# Prompt
Omit the pictures, then write out every entry exactly as it reads.

***** Material for the task

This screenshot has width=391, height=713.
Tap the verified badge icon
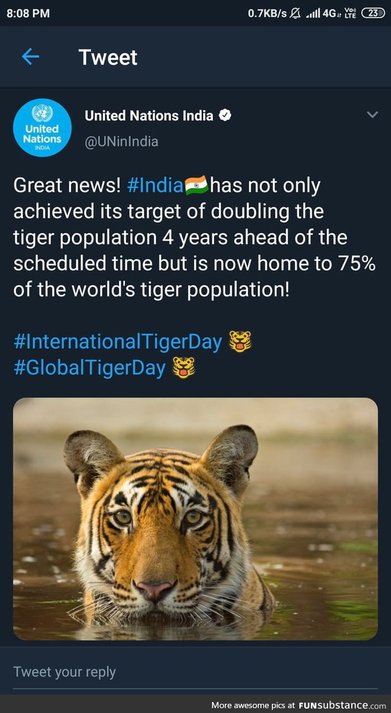pos(225,115)
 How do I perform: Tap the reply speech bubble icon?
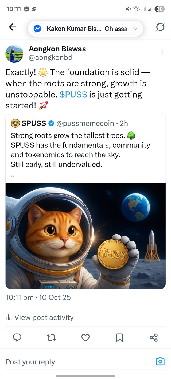click(17, 338)

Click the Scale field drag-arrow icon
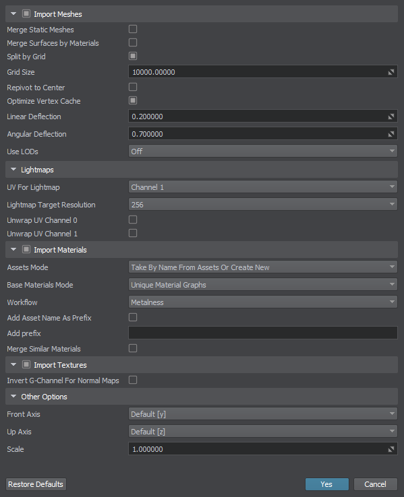pos(391,449)
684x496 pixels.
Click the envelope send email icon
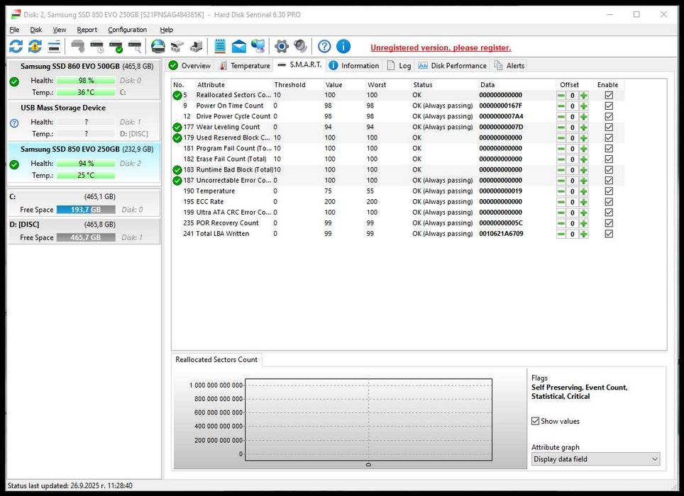[239, 47]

**********

# Reply
This screenshot has width=391, height=713.
Tap the verified badge icon
pos(225,115)
 How do I perform: Tap the reply speech bubble icon?
click(17, 338)

Click the Scale field drag-arrow icon
pos(391,449)
684x496 pixels.
Click the envelope send email icon
[239, 47]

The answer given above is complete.